# 162 Skunk Ape BTX



## Guest (Dec 14, 2008)

i'm fairly new to snowboarding. Did some research online and read BurtonAvenger's review about this board. Despite his dislike of the board, i went ahead and bought it, following the suggestion of quite a few local guys. GLAD I DID! first impression was "oh shit, what'd i do?" it was early season up at Keystone and icey as fuck. to BA's credit, the magnatraction WAS quite "catchy" towards the ends of the edge. spent most of that day on my ass. went home and did a little "detuning" of the edges and adjusted my stance from +15/-15 to +15/-6. 
took it up to Vail the next weekend. dumped about 2 foot that weekend. started getting used to the BTX. the prior weekend, it felt a little squirrelly to me and would slide out easily. started learning to do a tail press... felt fairly comfortable doing one when the day was done. it handled the fresh snow well. only buried the nose once on a mogul-infested black diamond... 
Fast-forward two weeks to today... took it back up to Snowmass. it's been dumping snow up there so there was lots of powder. hardly anyone on the mountain. ripped it all over the mountain all day. did about a 20 ft tail press with ease. it seemed to float right over most any powder.

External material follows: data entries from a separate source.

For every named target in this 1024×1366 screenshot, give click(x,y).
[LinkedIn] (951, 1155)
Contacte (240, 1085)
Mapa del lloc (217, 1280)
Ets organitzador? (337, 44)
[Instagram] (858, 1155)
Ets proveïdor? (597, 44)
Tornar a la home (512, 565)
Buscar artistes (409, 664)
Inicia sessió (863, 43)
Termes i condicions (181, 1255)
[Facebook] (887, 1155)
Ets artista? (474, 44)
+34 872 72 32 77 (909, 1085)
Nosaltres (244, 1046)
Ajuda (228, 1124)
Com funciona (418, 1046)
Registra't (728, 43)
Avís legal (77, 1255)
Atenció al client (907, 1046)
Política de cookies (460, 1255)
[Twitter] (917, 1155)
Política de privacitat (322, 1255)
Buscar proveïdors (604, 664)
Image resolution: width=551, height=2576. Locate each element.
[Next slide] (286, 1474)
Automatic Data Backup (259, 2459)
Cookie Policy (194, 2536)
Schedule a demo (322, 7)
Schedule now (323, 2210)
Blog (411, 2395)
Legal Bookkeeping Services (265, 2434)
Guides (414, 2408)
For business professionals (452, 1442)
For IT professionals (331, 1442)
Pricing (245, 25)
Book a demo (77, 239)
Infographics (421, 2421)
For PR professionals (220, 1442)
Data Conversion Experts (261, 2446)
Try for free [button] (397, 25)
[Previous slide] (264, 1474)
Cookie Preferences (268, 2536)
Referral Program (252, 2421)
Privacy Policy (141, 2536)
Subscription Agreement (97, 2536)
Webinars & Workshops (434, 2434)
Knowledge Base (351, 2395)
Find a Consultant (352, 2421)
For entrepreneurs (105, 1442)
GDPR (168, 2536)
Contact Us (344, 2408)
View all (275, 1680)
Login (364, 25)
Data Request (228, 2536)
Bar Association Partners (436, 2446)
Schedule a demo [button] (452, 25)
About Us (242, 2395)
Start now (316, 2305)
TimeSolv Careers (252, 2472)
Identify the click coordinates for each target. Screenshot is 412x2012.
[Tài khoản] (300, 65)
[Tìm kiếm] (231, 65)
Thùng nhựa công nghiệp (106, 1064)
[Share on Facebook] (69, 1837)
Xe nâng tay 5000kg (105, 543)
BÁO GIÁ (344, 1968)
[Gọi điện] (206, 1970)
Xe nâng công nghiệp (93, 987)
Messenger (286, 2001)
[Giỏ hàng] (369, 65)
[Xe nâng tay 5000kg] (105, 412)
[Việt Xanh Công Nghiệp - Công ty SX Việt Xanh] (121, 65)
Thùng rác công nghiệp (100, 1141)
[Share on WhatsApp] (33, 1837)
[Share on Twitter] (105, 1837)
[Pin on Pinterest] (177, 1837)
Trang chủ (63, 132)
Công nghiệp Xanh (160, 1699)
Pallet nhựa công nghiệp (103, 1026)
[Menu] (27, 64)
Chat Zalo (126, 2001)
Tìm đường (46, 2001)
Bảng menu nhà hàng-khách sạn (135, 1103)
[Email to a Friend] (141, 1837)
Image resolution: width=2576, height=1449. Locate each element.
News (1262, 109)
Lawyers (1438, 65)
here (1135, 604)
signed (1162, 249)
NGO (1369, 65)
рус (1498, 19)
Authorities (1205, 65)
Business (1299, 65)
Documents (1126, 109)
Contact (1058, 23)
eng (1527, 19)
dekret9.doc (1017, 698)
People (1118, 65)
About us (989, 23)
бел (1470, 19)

Only problem i had was in one ungroomed area that was about 4ft deep. i got BURIED! Started to feel comfortable enough on it to really start picking up speed on some blues. oddly enough the faster i went, the more stable it felt. ABSOLUTELY LOVE THE BOARD NOW! as far as what BA said about it feeling to stiff, or being a "plank", i think this is far from the truth. it's a big board made for bigger guys. isn't he like 160lb or so and was testing a 162cm? i just don't think he has enough meat on the bone to get this thing to flex. So all of you big-footed fellas out there, fear not, this is a badass board! TWO THUMBS UP!!


----------